The aftermath of the Lopez tragedy brought intense focus on local police practices and demands for greater civilian oversight, but the Lopez case never even made it to a grand jury: Sonoma County District Attorney Jill Ravitch exonerated Sheriff’s Deputy Erick Gelhaus in 2014, and this year the Department of Justice declined to pursue federal civil rights charges against Gelhaus. A separate civil lawsuit is expected to go to trial in the San Francisco Federal District Court in April. Prediction: Alas, it doesn’t look good for the Lopez family.


One of our favorite people is wage-agitator and all around good guy Marty Bennett, a passionate and persistent advocate for the Sonoma County Board of Supervisors to pony up a $15 an hour living wage for, among others, the thousands of in-home support service (IHSS) workers who provide critical care to the elderly and infirm. The supervisors passed an ordinance on Dec. 15 that raises the pay for all county employees to a minimum of $15 an hour beginning in July 2016, including employees in private sector companies that have contracts with the county.

There’s also a phase-in for nonprofit contract employees, who will hit the $15 mark in by 2017 (just in time for the rent to go up again). The IHSS workers were left out of the deal. Prediction: It’s never going to happen until the state pays for the bump from $11.65 to $15. Sorry, Marty.

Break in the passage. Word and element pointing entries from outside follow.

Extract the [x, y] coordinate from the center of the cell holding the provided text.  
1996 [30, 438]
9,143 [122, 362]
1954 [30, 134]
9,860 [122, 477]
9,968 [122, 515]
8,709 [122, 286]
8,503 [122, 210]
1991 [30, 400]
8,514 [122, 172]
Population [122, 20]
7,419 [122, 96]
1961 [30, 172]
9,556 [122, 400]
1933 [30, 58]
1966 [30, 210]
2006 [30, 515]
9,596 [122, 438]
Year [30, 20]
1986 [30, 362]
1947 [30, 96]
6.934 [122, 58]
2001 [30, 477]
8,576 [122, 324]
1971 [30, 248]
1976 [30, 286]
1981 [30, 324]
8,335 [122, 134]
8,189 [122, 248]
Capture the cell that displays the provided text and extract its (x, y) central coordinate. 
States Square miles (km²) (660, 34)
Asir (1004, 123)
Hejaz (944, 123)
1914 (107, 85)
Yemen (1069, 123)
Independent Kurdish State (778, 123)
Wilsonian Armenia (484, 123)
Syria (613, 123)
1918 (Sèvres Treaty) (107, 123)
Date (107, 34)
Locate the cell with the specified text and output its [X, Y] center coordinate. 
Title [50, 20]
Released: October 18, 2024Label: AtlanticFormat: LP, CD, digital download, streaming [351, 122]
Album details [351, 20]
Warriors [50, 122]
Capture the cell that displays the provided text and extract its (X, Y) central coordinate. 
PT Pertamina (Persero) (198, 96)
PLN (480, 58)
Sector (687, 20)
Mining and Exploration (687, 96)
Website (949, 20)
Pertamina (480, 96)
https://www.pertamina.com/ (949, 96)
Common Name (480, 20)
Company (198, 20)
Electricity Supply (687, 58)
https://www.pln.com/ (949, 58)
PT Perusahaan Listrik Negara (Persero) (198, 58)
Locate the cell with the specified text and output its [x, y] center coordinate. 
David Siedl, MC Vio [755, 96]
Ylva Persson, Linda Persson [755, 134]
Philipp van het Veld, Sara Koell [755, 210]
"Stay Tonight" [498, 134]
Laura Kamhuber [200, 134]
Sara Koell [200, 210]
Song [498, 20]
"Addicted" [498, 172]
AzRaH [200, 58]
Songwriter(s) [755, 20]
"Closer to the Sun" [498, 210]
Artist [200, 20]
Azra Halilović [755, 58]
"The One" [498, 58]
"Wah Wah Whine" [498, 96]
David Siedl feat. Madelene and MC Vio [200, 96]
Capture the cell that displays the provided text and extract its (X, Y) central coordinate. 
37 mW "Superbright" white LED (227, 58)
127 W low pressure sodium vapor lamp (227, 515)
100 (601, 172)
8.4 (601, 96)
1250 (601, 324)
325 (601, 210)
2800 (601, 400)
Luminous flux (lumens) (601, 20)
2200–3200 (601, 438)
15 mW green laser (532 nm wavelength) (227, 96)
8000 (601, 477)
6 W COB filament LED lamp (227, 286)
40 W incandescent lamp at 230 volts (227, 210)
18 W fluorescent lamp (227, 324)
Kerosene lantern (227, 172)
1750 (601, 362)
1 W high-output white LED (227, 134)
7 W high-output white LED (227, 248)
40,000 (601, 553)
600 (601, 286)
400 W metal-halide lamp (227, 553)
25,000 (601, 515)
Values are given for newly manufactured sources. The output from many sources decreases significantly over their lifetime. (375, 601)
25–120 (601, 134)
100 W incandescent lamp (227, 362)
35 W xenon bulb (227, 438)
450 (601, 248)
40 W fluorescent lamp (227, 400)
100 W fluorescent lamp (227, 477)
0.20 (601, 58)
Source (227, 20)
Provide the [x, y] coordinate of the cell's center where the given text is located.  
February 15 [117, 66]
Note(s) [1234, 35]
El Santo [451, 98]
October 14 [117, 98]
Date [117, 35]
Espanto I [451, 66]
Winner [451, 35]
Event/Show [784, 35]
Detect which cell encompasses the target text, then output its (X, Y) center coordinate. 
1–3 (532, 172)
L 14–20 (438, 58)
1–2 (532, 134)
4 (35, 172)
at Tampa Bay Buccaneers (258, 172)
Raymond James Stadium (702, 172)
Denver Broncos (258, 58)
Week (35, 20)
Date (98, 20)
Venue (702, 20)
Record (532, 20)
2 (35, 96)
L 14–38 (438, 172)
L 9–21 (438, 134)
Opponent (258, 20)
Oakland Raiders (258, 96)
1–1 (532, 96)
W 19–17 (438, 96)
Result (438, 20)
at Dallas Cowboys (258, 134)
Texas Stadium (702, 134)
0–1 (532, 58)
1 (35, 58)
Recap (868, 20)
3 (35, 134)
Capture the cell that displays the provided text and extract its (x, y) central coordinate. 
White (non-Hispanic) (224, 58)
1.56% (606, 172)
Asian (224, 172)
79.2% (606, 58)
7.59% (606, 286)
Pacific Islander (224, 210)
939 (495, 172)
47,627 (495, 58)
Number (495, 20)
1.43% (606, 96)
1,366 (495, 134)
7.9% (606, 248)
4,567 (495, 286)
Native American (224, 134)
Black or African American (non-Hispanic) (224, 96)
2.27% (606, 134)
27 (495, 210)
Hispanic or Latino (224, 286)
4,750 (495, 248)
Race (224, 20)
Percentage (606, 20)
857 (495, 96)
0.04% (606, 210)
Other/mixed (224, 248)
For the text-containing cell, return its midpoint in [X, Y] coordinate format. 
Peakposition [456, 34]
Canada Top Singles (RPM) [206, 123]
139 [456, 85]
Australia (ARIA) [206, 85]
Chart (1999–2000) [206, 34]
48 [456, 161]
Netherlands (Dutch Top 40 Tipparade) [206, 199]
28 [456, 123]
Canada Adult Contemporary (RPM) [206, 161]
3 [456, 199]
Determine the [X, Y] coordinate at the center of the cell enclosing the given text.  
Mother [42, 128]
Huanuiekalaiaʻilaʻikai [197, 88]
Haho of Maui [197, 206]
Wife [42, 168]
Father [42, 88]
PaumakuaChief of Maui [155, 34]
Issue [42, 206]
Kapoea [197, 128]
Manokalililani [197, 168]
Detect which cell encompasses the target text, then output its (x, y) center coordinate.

Twenty fifteen was like any other year in the North Bay, with the predictable onslaught of grow-yard busts around harvest time that this year included a pretty over-the-top police raid on Oaky Joe Munson’s medical-cannabis site in Forestville that came complete with the military-surplus tank. The Sonoma County Sheriff’s Office has made no secret of the fact that it would bust pot grows as if California had never passed a medical cannabis bill in 1996—which is to say that it would rely on the federal prohibition to justify raids that are otherwise pretty unjustifiable.

Munson was growing cannabis for AIDS patients and other medical-marijuana patients, and he’s facing illegal-grow charges even as California passed a sweeping set of medical cannabis bills this year designed to corral a wildly disparate enforcement regime across the state. Prediction: President Obama will surprise everyone, yet again, with a late-game push to end the federal prohibition.